The following policies are considered to be critical accounting policies
for the quarter ending March 31, 2004.
Electric Utility Regulation
Chugach is subject to regulation by the RCA. The RCA sets the rates Chugach
is permitted to charge customers based on allowable costs. As a result,
Chugach applies Financial Accounting Standards Board (FASB) Statement No.
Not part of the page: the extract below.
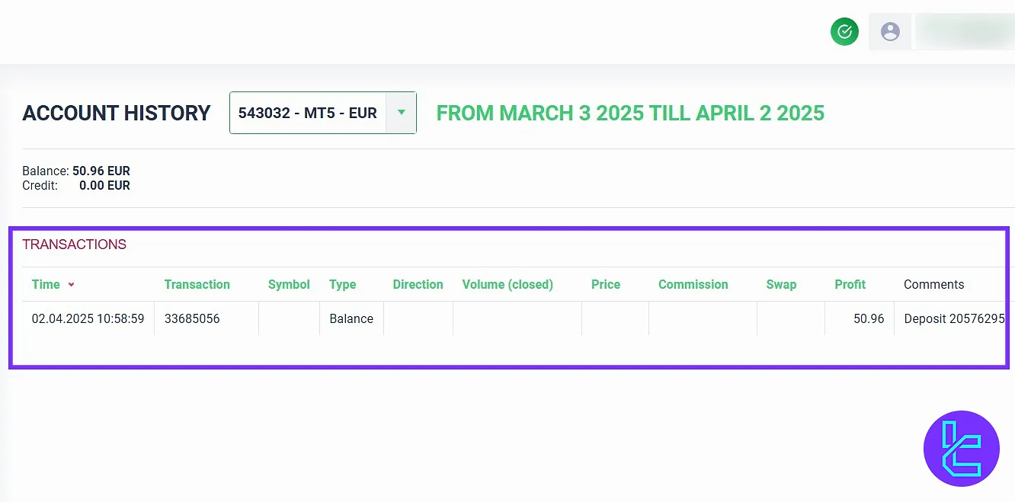
Task: Sort by the Direction column header
Action: click(x=418, y=284)
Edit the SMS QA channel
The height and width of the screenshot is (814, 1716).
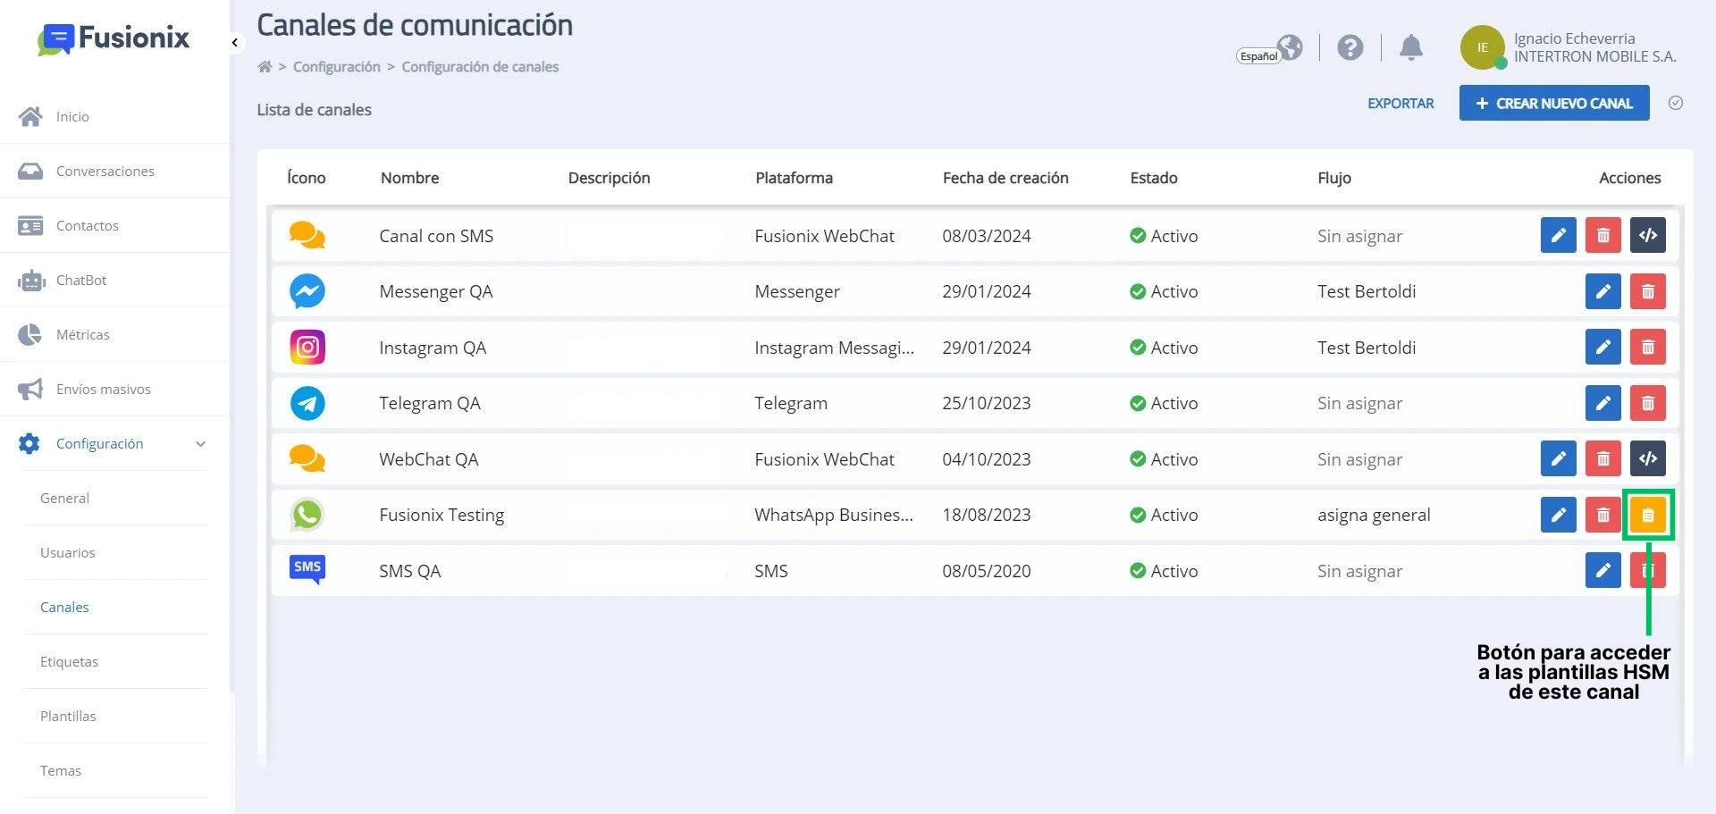pyautogui.click(x=1602, y=571)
71, Accounting for the Effects of Certain Types of Regulation. Through the
ratemaking process, the regulators may require the inclusion of costs or
revenues in periods different than when they would be recognized by a
non-regulated company. This treatment may result in the deferral of
expenses and the recording of related regulatory assets based on
anticipated future recovery through rates or the deferral of gains or
creation of liabilities and the recording of related regulatory
liabilities. The application of Statement No. 71 has a further effect on
Chugach's financial statements as a result of the estimates of allowable
costs used in the ratemaking process. These estimates may differ from those
actually incurred by the Company; therefore, the accounting estimates
inherent in specific costs such as depreciation and pension and
post-retirement benefits have less of a direct impact on Chugach's results
of operations than they would on a non-regulated company. Management
reviews the ultimate recoverability of these regulatory assets and
liabilities based on applicable regulatory guidelines. However, adverse
legislation and judicial or regulatory actions could materially impact the
amounts of such regulatory assets and liabilities and could adversely
impact Chugach's financial statements.
Financial Instruments and Hedging
Chugach used U.S. Treasury forward rate lock agreements to hedge expected
interest rates on debt. We accounted for the agreements under Statement of
Financial Accounting Standards (SFAS) 80 and 71 through December 31, 2000,
and SFAS 133, 138 and 71 subsequent to that date. Gains or losses are
treated as regulatory assets or liabilities upon settlement, which was
authorized by the RCA in Order U-01-108(26).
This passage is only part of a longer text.